渡された行 –
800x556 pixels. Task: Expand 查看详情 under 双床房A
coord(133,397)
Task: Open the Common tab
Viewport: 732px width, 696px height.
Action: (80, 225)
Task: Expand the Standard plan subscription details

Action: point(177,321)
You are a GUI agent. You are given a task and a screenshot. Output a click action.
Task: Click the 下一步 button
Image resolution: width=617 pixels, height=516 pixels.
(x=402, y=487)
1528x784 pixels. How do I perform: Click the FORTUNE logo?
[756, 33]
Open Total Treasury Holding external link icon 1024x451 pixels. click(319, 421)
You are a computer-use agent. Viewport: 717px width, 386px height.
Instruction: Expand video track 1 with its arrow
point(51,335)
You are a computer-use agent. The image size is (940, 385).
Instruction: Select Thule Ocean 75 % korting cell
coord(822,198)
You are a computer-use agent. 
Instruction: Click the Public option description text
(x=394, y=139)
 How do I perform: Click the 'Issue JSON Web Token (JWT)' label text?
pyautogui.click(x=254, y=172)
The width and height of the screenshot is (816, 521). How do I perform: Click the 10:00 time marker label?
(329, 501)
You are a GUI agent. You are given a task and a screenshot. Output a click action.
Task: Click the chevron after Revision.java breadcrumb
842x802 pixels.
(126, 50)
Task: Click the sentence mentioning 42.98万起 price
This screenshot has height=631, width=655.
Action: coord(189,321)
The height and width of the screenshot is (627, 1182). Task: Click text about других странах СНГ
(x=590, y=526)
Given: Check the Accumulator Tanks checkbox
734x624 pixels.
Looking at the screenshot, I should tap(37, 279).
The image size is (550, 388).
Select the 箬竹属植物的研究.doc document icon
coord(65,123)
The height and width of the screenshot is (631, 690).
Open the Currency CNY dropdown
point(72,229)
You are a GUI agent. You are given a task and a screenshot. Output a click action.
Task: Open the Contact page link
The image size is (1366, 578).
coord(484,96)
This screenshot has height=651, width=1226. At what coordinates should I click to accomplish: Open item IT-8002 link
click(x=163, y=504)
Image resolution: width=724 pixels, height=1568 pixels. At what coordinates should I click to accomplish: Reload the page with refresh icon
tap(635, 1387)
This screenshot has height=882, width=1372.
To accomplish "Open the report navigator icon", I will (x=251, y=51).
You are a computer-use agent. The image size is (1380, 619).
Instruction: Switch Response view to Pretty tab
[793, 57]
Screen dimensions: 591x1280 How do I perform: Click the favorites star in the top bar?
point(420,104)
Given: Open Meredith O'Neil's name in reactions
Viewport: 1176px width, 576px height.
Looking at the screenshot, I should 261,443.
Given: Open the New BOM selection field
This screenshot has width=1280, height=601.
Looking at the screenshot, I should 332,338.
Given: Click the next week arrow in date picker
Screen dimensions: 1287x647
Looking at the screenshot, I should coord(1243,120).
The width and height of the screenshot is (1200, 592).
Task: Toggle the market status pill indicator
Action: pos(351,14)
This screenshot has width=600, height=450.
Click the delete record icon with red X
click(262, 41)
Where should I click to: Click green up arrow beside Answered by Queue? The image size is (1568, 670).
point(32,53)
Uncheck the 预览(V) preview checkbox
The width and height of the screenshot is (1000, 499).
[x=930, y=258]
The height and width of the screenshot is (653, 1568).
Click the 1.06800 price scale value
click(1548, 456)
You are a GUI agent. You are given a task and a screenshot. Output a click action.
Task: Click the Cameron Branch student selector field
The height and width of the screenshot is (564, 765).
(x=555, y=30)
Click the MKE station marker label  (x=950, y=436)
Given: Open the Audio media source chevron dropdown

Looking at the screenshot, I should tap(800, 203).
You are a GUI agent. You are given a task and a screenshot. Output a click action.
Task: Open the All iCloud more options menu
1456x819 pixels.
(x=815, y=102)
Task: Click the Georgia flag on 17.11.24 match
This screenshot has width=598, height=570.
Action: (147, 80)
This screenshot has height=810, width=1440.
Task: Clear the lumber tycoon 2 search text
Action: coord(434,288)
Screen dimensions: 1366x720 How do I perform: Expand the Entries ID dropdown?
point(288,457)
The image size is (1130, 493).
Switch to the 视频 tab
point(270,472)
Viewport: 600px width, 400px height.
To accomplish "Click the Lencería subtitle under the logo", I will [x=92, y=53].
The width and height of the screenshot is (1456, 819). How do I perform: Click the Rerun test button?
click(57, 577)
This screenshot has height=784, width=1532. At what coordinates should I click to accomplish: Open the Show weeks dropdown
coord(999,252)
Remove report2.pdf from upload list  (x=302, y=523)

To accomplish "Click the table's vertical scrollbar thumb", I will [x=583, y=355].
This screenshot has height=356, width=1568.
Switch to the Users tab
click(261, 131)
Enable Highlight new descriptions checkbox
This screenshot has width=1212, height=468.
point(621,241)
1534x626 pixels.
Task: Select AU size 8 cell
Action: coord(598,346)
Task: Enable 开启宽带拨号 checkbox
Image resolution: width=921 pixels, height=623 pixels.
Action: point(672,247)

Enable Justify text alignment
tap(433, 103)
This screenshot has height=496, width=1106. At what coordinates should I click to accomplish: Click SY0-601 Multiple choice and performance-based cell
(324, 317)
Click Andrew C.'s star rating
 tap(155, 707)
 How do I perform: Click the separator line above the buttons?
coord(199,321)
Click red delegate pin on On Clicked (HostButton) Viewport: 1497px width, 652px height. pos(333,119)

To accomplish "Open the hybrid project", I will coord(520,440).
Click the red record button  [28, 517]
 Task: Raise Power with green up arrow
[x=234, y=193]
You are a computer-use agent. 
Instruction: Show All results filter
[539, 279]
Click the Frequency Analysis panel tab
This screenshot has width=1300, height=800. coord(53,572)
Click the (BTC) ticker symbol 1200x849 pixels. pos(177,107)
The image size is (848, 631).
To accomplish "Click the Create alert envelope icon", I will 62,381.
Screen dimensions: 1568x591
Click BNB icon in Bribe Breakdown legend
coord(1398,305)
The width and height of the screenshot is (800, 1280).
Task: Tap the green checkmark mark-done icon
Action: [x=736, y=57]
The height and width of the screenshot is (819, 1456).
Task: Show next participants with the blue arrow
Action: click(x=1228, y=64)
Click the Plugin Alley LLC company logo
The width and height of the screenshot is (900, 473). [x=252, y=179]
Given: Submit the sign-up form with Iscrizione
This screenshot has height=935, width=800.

やること –
上の行をひとつ残らず、一字一句変えずに打ち直してください。

できあがり –
800x556 pixels. Task: Expand 查看详情 under 双床房A
coord(133,397)
Task: Open the Common tab
Viewport: 732px width, 696px height.
Action: (80, 225)
Task: Expand the Standard plan subscription details

Action: point(177,321)
You are a GUI agent. You are given a task and a screenshot. Output a click action.
Task: Click the 下一步 button
Image resolution: width=617 pixels, height=516 pixels.
(x=402, y=487)
1528x784 pixels. How do I perform: Click the FORTUNE logo?
[756, 33]
Open Total Treasury Holding external link icon 1024x451 pixels. click(319, 421)
You are a computer-use agent. Viewport: 717px width, 386px height.
Instruction: Expand video track 1 with its arrow
point(51,335)
You are a computer-use agent. The image size is (940, 385).
Instruction: Select Thule Ocean 75 % korting cell
coord(822,198)
You are a computer-use agent. 
Instruction: Click the Public option description text
(x=394, y=139)
 How do I perform: Click the 'Issue JSON Web Token (JWT)' label text?
pyautogui.click(x=254, y=172)
The width and height of the screenshot is (816, 521). How do I perform: Click the 10:00 time marker label?
(329, 501)
You are a GUI agent. You are given a task and a screenshot. Output a click action.
Task: Click the chevron after Revision.java breadcrumb
842x802 pixels.
(126, 50)
Task: Click the sentence mentioning 42.98万起 price
This screenshot has height=631, width=655.
Action: coord(189,321)
The height and width of the screenshot is (627, 1182). Task: Click text about других странах СНГ
(x=590, y=526)
Given: Check the Accumulator Tanks checkbox
734x624 pixels.
Looking at the screenshot, I should tap(37, 279).
The image size is (550, 388).
Select the 箬竹属植物的研究.doc document icon
coord(65,123)
The height and width of the screenshot is (631, 690).
Open the Currency CNY dropdown
point(72,229)
You are a GUI agent. You are given a task and a screenshot. Output a click action.
Task: Open the Contact page link
The image size is (1366, 578).
coord(484,96)
This screenshot has height=651, width=1226. At what coordinates should I click to accomplish: Open item IT-8002 link
click(x=163, y=504)
Image resolution: width=724 pixels, height=1568 pixels. At what coordinates should I click to accomplish: Reload the page with refresh icon
tap(635, 1387)
This screenshot has height=882, width=1372.
To accomplish "Open the report navigator icon", I will (x=251, y=51).
You are a computer-use agent. The image size is (1380, 619).
Instruction: Switch Response view to Pretty tab
[793, 57]
Screen dimensions: 591x1280 How do I perform: Click the favorites star in the top bar?
point(420,104)
Given: Open Meredith O'Neil's name in reactions
Viewport: 1176px width, 576px height.
Looking at the screenshot, I should 261,443.
Given: Open the New BOM selection field
This screenshot has width=1280, height=601.
Looking at the screenshot, I should 332,338.
Given: Click the next week arrow in date picker
Screen dimensions: 1287x647
Looking at the screenshot, I should coord(1243,120).
The width and height of the screenshot is (1200, 592).
Task: Toggle the market status pill indicator
Action: pos(351,14)
This screenshot has width=600, height=450.
Click the delete record icon with red X
click(262, 41)
Where should I click to: Click green up arrow beside Answered by Queue? The image size is (1568, 670).
point(32,53)
Uncheck the 预览(V) preview checkbox
The width and height of the screenshot is (1000, 499).
[x=930, y=258]
The height and width of the screenshot is (653, 1568).
Click the 1.06800 price scale value
click(1548, 456)
You are a GUI agent. You are given a task and a screenshot. Output a click action.
Task: Click the Cameron Branch student selector field
The height and width of the screenshot is (564, 765).
(x=555, y=30)
Click the MKE station marker label  (x=950, y=436)
Given: Open the Audio media source chevron dropdown

Looking at the screenshot, I should tap(800, 203).
You are a GUI agent. You are given a task and a screenshot. Output a click action.
Task: Open the All iCloud more options menu
1456x819 pixels.
(x=815, y=102)
Task: Click the Georgia flag on 17.11.24 match
This screenshot has width=598, height=570.
Action: (147, 80)
This screenshot has height=810, width=1440.
Task: Clear the lumber tycoon 2 search text
Action: coord(434,288)
Screen dimensions: 1366x720 How do I perform: Expand the Entries ID dropdown?
point(288,457)
The image size is (1130, 493).
Switch to the 视频 tab
point(270,472)
Viewport: 600px width, 400px height.
To accomplish "Click the Lencería subtitle under the logo", I will [x=92, y=53].
The width and height of the screenshot is (1456, 819). How do I perform: Click the Rerun test button?
click(57, 577)
This screenshot has height=784, width=1532. At what coordinates should I click to accomplish: Open the Show weeks dropdown
coord(999,252)
Remove report2.pdf from upload list  (x=302, y=523)

To accomplish "Click the table's vertical scrollbar thumb", I will [x=583, y=355].
This screenshot has height=356, width=1568.
Switch to the Users tab
click(261, 131)
Enable Highlight new descriptions checkbox
This screenshot has width=1212, height=468.
point(621,241)
1534x626 pixels.
Task: Select AU size 8 cell
Action: coord(598,346)
Task: Enable 开启宽带拨号 checkbox
Image resolution: width=921 pixels, height=623 pixels.
Action: point(672,247)

Enable Justify text alignment
tap(433, 103)
This screenshot has height=496, width=1106. At what coordinates should I click to accomplish: Click SY0-601 Multiple choice and performance-based cell
(324, 317)
Click Andrew C.'s star rating
 tap(155, 707)
 How do I perform: Click the separator line above the buttons?
coord(199,321)
Click red delegate pin on On Clicked (HostButton) Viewport: 1497px width, 652px height. pos(333,119)

To accomplish "Open the hybrid project", I will coord(520,440).
Click the red record button  [28, 517]
 Task: Raise Power with green up arrow
[x=234, y=193]
You are a computer-use agent. 
Instruction: Show All results filter
[539, 279]
Click the Frequency Analysis panel tab
This screenshot has width=1300, height=800. coord(53,572)
Click the (BTC) ticker symbol 1200x849 pixels. pos(177,107)
The image size is (848, 631).
To accomplish "Click the Create alert envelope icon", I will 62,381.
Screen dimensions: 1568x591
Click BNB icon in Bribe Breakdown legend
coord(1398,305)
The width and height of the screenshot is (800, 1280).
Task: Tap the green checkmark mark-done icon
Action: [x=736, y=57]
The height and width of the screenshot is (819, 1456).
Task: Show next participants with the blue arrow
Action: click(x=1228, y=64)
Click the Plugin Alley LLC company logo
The width and height of the screenshot is (900, 473). [x=252, y=179]
Given: Submit the sign-up form with Iscrizione
This screenshot has height=935, width=800.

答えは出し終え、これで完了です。